• WHAT YOU NEED TO DO:
1. Translate this sentence from the passage on citizen citizens into Spanish: "Money has gained outsize and self-compounding power in elections."
2. Decide whether each statement agrees with the passage on citizen citizens, and back each yes or no with the deciding words quoted from it. (a) Library boards are cited as an exception to the professionalization of democratic life. (b) Only the left is coming to see the need for more citizen citizens. (c) The term "demosclerosis" is attributed to Mancur Olson.

• SELECTION:
(begin)
Why we need professional amateurs in citizenship

After the emergence of ‘citizen scientists’ and ‘citizen journalists’, what we need now are ‘citizen citizens‘, argues Eric Liu:

Excerpt:

“The work of democratic life — solving shared problems, shaping plans, pushing for change, making grievances heard — has become ever more professionalized over the last generation. Money has gained outsize and self-compounding power in elections. A welter of lobbyists, regulators, consultants, bankrollers, wonks-for-hire, and “smart-ALECs” has crowded amateurs out of the daily work of self-government at every level. Bodies like the library board are the exception.

What we need today are more citizen citizens. Both the left and the right are coming to see this. It is the thread that connects the anti-elite 99 percent movement with the anti-elite Tea Party. It also animates an emerging web of civic-minded techies who want to “hack” citizenship and government.

Why is government in America so hack-worthy now? There is a giant literature on how interest groups have captured our politics, with touchstones texts by Mancur Olson, Jonathan Rauch, and Francis Fukuyama. The message of these studies is depressingly simple: democratic institutions tend toward what Rauch calls “demosclerosis” — encrustation by a million little constituencies who clog the arteries of government and make it impossible for the state to move or adapt.

This tendency operates in an accelerating feedback loop. When self-government is dominated by professionals representing various interests, a vicious cycle of citizen detachment ensues. Regular people come to treat civic problems as something outside themselves, something done to them, rather than something they have a hand in making and could have a hand in unmaking. They anticipate that engagement is futile, and their prediction fulfills itself.
(end)
• DATA ROWS:
(begin)
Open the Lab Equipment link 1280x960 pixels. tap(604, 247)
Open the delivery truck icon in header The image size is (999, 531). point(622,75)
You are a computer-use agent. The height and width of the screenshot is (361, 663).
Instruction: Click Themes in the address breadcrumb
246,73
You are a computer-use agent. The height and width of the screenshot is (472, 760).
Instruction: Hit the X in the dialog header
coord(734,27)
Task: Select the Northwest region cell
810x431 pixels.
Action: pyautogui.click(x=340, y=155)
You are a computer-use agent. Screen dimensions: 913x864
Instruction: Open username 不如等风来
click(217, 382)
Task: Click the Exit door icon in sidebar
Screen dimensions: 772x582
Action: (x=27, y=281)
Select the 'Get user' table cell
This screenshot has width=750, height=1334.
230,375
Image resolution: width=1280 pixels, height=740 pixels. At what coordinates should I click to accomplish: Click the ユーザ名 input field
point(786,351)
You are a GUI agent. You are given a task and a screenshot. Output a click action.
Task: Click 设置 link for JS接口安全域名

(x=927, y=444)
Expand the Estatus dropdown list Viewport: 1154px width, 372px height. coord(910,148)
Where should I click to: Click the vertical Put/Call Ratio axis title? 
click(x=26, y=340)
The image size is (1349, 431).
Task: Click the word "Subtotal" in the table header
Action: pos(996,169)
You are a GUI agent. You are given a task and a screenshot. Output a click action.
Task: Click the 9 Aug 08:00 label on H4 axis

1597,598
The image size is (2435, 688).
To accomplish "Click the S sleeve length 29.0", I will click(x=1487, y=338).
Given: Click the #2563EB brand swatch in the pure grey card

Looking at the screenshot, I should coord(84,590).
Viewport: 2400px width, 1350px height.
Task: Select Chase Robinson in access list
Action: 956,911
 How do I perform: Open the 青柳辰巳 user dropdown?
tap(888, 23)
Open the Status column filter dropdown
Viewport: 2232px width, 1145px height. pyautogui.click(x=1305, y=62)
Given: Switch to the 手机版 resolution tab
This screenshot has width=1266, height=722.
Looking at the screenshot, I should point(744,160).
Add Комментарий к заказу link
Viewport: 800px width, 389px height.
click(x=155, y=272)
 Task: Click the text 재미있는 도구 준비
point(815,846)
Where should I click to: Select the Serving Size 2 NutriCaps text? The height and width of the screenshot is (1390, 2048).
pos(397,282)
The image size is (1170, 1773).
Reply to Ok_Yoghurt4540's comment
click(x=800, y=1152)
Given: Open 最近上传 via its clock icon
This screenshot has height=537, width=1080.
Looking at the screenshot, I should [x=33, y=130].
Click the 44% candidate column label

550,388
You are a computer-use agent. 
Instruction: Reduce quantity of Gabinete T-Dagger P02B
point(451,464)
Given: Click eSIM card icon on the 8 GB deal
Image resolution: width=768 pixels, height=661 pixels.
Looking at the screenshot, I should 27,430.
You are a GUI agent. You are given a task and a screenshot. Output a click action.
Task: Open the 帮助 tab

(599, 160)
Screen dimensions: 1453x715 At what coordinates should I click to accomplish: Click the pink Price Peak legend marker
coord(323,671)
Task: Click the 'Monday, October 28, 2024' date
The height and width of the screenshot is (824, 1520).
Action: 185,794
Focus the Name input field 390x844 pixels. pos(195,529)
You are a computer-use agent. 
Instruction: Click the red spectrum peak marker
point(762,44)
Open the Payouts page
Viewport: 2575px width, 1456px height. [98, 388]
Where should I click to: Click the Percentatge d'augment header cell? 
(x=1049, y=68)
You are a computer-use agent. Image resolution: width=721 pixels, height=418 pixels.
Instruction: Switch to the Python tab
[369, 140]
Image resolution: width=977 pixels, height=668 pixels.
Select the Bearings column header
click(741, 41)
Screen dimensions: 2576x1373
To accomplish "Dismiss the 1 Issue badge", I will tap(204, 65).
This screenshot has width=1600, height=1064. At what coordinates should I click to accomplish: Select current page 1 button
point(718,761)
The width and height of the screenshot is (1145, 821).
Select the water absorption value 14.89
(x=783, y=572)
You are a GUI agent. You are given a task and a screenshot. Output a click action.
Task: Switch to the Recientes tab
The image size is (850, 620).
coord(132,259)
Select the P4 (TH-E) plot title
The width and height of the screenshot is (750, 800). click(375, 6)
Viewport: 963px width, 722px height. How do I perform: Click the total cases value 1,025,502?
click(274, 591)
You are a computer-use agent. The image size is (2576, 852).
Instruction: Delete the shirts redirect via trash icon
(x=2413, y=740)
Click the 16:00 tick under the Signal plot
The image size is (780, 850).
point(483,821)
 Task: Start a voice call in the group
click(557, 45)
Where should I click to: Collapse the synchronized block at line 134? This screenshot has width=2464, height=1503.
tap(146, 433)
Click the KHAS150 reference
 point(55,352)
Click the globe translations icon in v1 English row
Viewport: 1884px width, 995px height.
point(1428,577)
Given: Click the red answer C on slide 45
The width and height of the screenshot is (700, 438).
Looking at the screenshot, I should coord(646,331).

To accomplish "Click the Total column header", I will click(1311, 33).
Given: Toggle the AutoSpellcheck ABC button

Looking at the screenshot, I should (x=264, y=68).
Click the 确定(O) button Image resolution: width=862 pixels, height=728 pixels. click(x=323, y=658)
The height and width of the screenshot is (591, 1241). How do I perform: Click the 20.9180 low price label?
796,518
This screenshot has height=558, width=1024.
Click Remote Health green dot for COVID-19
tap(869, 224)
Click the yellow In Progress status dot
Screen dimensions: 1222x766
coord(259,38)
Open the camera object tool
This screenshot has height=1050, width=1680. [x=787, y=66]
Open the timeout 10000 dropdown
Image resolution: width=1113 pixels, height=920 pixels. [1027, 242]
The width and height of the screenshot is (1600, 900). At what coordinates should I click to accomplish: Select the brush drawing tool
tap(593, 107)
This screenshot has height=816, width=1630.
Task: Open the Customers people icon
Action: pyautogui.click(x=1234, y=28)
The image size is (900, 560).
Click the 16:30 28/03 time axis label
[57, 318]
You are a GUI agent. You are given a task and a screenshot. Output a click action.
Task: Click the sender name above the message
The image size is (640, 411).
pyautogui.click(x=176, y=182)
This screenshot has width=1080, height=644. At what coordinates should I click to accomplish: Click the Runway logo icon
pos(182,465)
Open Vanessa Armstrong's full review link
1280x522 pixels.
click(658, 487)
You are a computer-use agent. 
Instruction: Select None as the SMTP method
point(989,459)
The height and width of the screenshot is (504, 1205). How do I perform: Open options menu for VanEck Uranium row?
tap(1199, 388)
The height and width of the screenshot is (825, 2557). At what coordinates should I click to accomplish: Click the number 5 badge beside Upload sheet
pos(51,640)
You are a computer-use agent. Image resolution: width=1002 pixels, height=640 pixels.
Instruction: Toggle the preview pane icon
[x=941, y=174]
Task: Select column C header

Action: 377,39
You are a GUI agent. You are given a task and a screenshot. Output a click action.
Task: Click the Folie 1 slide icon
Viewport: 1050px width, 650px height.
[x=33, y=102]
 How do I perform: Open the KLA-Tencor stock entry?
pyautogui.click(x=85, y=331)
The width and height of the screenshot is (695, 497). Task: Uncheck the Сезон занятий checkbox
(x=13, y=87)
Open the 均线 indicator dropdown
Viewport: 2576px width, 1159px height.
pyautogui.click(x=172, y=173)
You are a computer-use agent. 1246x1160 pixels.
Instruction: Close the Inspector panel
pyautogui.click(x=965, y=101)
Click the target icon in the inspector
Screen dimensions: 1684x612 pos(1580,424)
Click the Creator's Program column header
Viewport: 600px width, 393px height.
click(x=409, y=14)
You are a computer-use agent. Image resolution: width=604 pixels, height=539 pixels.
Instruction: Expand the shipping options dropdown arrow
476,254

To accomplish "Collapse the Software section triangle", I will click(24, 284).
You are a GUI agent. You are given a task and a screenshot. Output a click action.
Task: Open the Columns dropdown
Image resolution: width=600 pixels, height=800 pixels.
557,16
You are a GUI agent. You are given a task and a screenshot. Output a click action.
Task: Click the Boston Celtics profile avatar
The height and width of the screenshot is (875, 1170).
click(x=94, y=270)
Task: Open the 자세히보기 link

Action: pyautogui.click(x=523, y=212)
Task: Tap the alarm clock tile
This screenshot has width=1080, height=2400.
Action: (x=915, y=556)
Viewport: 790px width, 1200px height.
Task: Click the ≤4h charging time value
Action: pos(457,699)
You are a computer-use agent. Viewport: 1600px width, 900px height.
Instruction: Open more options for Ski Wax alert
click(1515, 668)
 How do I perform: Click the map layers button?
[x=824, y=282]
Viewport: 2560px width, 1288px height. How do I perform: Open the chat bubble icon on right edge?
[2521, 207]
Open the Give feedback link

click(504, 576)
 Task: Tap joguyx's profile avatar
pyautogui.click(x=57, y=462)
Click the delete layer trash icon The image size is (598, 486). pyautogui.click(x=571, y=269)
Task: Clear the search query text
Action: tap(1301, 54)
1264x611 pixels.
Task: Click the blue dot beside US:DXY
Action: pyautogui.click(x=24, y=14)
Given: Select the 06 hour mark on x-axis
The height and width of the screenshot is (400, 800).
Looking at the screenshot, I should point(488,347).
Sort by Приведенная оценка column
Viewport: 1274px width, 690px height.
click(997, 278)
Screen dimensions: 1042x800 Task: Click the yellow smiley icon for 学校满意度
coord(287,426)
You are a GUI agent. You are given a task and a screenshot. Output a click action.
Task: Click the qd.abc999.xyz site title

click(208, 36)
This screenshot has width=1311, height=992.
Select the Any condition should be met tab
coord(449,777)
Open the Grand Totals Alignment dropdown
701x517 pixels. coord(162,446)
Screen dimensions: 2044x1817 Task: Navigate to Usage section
(end)
• PROBLEM SOLUTIONS:
1. El dinero ha adquirido un poder desmesurado y que se acrecienta a sí mismo en las elecciones.

2.
(a) Yes: "Bodies like the library board are the exception."
(b) No: "Both the left and the right are coming to see this."
(c) No: "what Rauch calls “demosclerosis”"